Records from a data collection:
___

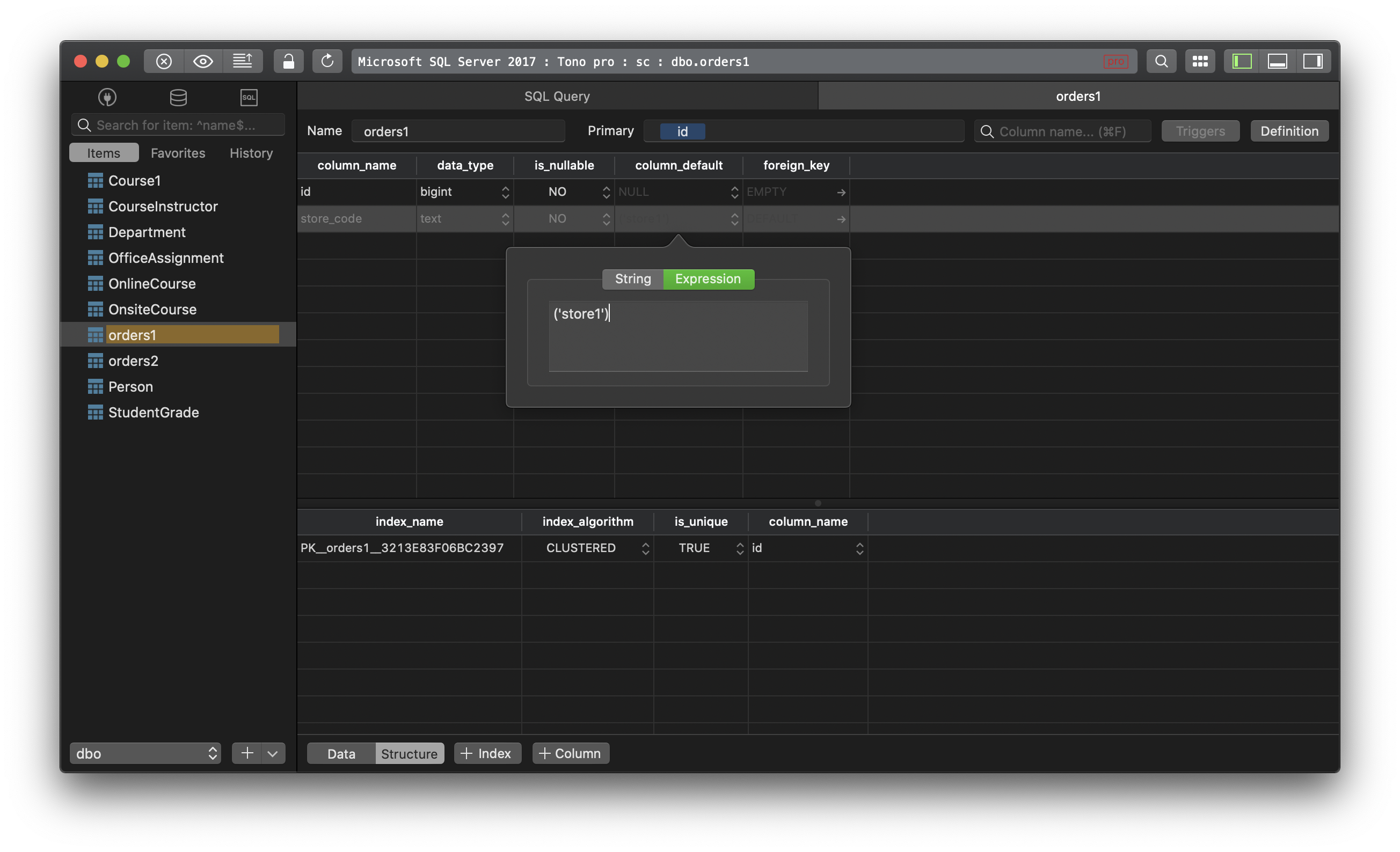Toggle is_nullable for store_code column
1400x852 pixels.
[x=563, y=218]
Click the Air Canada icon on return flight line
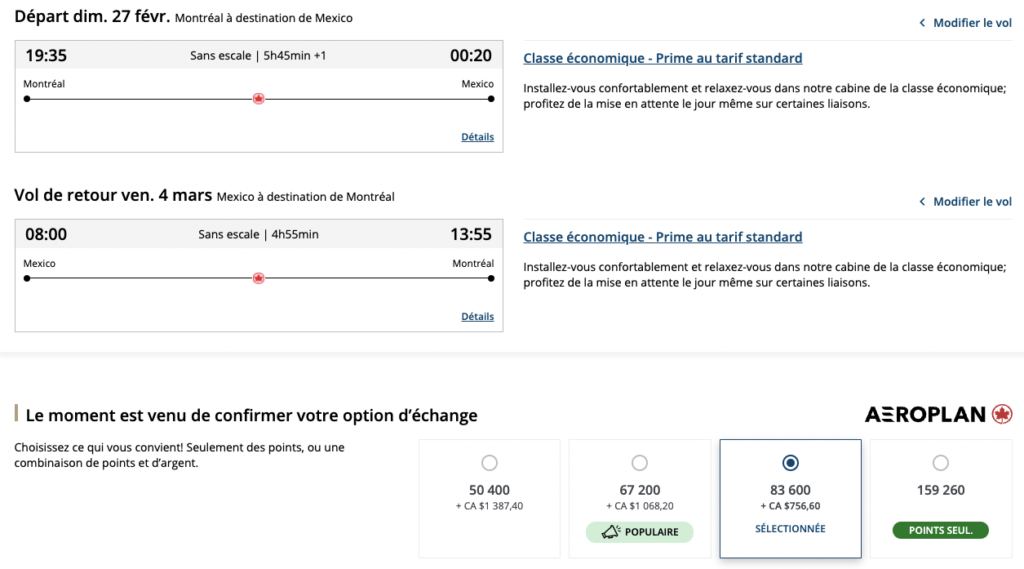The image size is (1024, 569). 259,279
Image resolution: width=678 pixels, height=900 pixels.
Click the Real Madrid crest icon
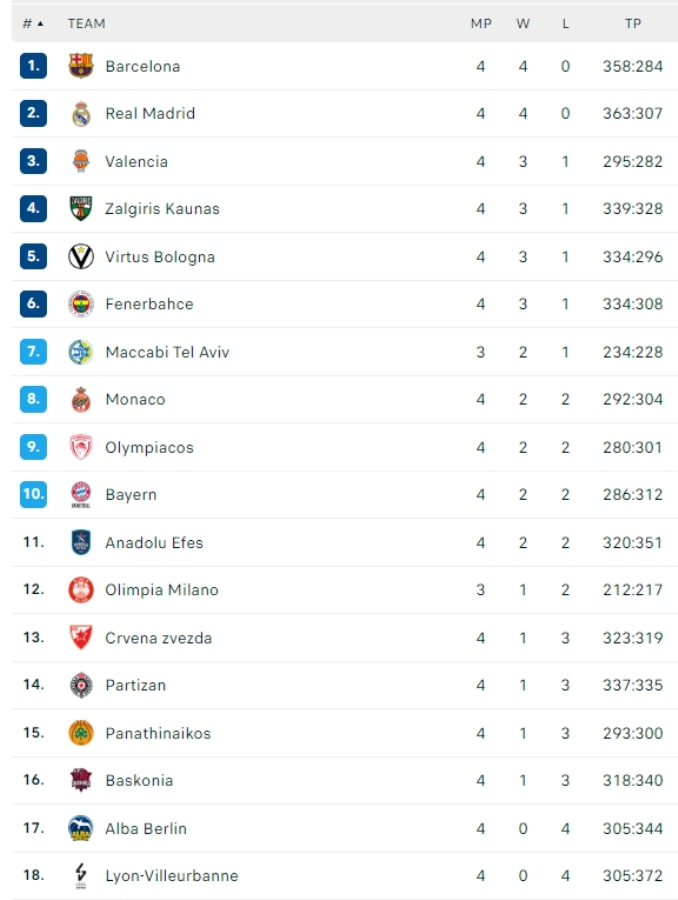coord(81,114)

___

**WHAT THE TASK ASKS**. Produce an exact copy of the lines from the line containing "Click the Air" through the last line of the records, with no pictures and no other text.

**YOUR RESPONSE**.
Click the Air Canada icon on return flight line
The image size is (1024, 569). 259,279
Image resolution: width=678 pixels, height=900 pixels.
Click the Real Madrid crest icon
coord(81,114)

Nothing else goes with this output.